Ogni martedì mattina e fino al 20 dicembre le squadre partecipanti a questa prima fase del torneo, si incontreranno sui  campi di calcetto per dar vita ad una appassionata ed originale competizione all’insegna dell’amicizia, socialità, solidarietà.

Tale progetto, condotto in collaborazione con l’AICS di Napoli è’ considerato (dagli addetti ai lavori) un evento unico in Italia. Calcio insieme è una esperienza di riabilitazione psichiatrica e psicosociale che utilizza lo sport ed in particolare il calcetto quale strumento terapeutico per gli utenti che afferiscono presso le strutture sanitarie.

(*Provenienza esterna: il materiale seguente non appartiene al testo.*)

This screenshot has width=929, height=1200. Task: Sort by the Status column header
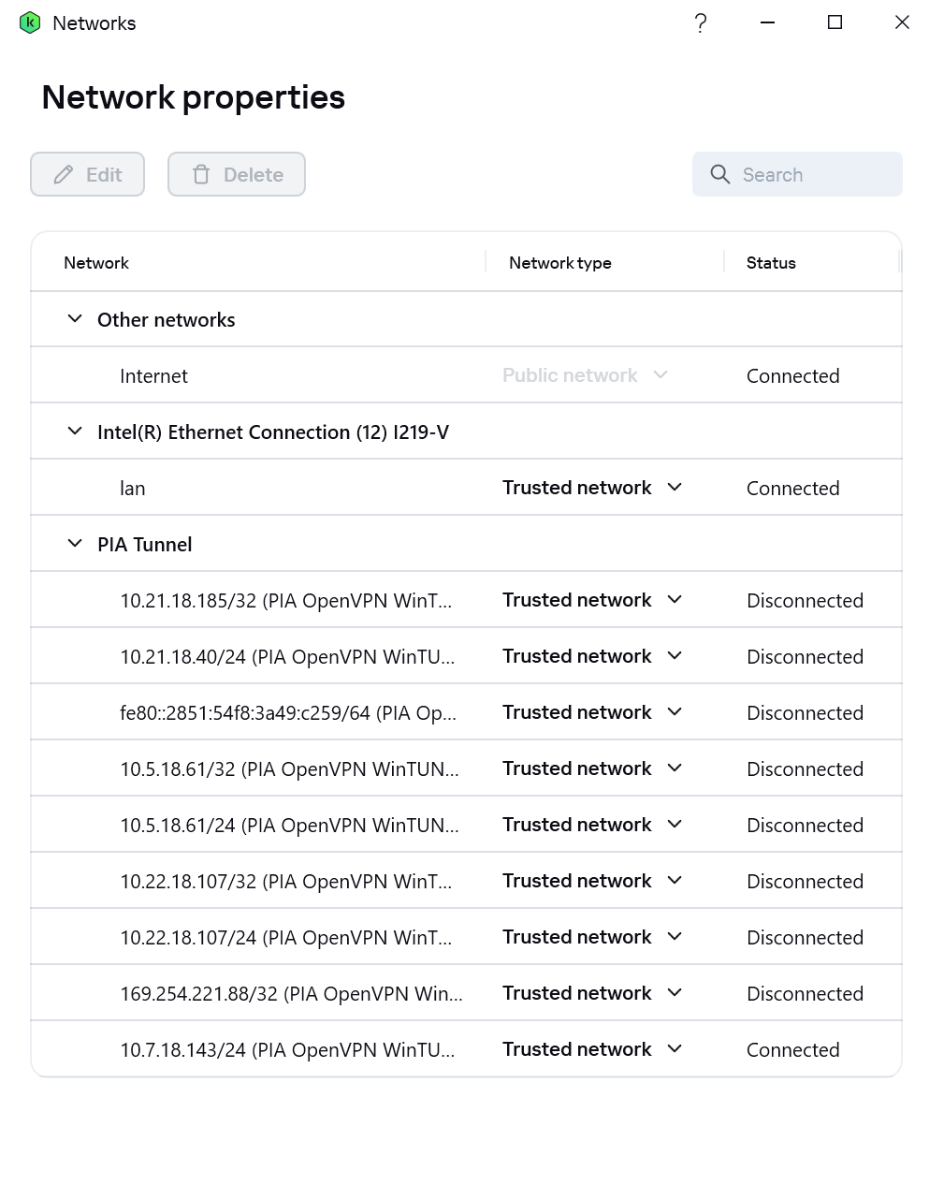pyautogui.click(x=771, y=263)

Le squadre partecipanti sono sei ed appartengono ai seguenti Centri Diurni di Riabilitazione:

Pollena,Torre A., San Giorgio a Cremano(DSM-ASLNA3SUD), Posillipo, Gesu e Maria, Secondigliano, Scampia, Vomero(Echo-Es), Ponticelli(DSMASLNA1), Salerno(DSMASLSA).

Operatori ed utenti nella stessa squadra creando una sinergia che simboleggia una forza coesa, per affrontare in una competizione sportiva non più un “avversario” da superare ma da incontrare. L’avversario metaforicamente è l’ostacolo di qualunque genere ed il sentirsi non più soli è fondamentale.

A questo punto il risultato non conta, ma conta verosimilmente tutto quel procedimento che si mette in atto prima di arrivare alla partita (lavoro sul corpo, allenamenti, rispetto delle regole e del regolamento ecc.).

Supportare l’autostima in una processo di recupero e di socializzazione rappresenta una essenziale crescita per l’individuo che ha difficoltà psichiche.

“Calcio Insieme- conclude Luciano Evangelista, Educatore Professore, coordinatore e cofondatore del progetto nato nel 1993– è un’ esperienza unica nel suo genere per la continuità mostrata in questi decenni, per la sua lunga storia che ha attraversato anche momenti importanti della nostra società e di evoluzione in questa materia.

Da allora, tanti utenti sono stati coinvolti ed i risultati terapeutici sono stati eccellenti soprattutto in un territorio campano ove lo sport ed il calcetto in particolare non hanno solo una valenza sportiva ma anche sociale. Basti pensare che i nostri giocatori non hanno avuto più ricoveri e le loro condizioni individuali e cliniche sono notevolmente migliorate.  Ciò ha consentito altri approcci di tipo riabilitativo con finalità di inclusione in società.

Tutti per uno, uno per tutti è un simpatico motto (i moschettieri di Dumas…ndr), preso in prestito per il nostro agire, affinché il disagiato psichico acquisisca un diritto di cittadinanza che ancora oggi, dopo 44 anni dalla legge 180, ancora non gli viene riconosciuto pienamente.”